Your task is to return the line containing "The width and height of the screenshot is (1080, 391)." and each line after it through the end of the entries, exactly, with no other lines.
*** Begin section ***
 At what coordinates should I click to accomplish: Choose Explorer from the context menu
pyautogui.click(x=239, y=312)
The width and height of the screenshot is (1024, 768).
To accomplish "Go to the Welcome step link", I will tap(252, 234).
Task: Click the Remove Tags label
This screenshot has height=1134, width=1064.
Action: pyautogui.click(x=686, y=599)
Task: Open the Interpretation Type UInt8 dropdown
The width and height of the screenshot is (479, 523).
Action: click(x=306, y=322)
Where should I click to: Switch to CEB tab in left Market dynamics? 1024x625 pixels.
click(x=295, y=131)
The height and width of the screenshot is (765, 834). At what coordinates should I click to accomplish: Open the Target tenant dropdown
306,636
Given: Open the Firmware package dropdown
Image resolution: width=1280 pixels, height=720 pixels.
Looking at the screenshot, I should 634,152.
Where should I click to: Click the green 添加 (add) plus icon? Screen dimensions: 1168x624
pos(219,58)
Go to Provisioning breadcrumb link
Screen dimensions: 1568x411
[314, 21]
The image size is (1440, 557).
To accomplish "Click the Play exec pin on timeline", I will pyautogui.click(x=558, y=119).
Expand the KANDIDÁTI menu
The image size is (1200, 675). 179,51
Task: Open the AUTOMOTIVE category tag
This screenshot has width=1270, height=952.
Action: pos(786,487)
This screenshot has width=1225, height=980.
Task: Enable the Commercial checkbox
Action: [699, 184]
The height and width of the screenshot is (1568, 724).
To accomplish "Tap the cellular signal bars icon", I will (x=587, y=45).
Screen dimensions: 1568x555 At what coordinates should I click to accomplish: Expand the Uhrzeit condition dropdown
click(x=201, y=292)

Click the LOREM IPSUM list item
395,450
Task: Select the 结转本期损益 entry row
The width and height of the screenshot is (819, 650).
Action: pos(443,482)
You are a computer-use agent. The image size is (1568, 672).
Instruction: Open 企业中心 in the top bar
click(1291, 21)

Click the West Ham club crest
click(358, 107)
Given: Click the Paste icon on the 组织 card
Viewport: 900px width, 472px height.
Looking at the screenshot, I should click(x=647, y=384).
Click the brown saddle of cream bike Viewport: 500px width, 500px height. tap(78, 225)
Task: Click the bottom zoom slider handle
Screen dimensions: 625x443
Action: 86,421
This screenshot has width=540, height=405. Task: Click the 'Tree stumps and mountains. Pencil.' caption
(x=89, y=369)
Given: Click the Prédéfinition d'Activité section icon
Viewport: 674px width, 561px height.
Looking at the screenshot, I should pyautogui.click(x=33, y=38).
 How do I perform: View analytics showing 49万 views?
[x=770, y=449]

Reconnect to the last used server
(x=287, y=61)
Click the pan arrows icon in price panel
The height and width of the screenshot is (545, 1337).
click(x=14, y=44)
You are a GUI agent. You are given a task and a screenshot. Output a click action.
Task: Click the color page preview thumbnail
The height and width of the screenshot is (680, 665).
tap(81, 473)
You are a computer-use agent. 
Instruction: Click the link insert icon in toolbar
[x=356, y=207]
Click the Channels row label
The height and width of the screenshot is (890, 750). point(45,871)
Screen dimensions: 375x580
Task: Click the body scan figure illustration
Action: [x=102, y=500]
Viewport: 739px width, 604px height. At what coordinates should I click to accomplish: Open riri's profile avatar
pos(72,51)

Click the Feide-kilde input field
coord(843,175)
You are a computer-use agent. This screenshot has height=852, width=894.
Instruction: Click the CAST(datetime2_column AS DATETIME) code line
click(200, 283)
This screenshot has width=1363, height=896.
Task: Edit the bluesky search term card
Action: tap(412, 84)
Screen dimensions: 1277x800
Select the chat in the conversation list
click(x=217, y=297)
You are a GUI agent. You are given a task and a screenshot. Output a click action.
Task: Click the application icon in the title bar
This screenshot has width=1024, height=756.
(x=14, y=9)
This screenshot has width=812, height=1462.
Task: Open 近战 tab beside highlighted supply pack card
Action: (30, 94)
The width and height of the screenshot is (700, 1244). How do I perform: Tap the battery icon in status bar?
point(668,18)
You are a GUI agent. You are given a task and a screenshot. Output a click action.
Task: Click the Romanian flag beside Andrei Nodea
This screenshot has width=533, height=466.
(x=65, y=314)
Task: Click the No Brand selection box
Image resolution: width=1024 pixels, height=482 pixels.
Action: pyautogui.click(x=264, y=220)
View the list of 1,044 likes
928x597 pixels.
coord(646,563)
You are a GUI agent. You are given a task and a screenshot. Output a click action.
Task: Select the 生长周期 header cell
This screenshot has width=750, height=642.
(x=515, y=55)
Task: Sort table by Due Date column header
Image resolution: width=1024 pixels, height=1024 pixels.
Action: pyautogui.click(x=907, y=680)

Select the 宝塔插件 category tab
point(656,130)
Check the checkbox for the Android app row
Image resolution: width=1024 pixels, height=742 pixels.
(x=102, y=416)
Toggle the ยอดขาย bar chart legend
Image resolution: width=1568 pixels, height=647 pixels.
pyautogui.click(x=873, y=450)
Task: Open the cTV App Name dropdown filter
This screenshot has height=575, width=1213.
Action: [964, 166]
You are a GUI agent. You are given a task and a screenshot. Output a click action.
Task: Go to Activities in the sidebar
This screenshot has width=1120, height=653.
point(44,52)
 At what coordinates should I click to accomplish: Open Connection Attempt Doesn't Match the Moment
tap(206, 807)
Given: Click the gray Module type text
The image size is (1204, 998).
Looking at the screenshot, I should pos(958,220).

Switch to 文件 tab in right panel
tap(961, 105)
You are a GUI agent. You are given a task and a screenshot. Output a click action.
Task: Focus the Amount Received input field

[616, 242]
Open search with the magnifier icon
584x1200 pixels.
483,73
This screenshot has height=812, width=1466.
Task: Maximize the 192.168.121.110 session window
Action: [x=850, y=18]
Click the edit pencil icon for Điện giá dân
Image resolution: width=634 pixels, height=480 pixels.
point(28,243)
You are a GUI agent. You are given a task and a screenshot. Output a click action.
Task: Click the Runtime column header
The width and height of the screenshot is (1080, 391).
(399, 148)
*** End section ***
> **RESULT**:
The width and height of the screenshot is (1080, 391).
(399, 148)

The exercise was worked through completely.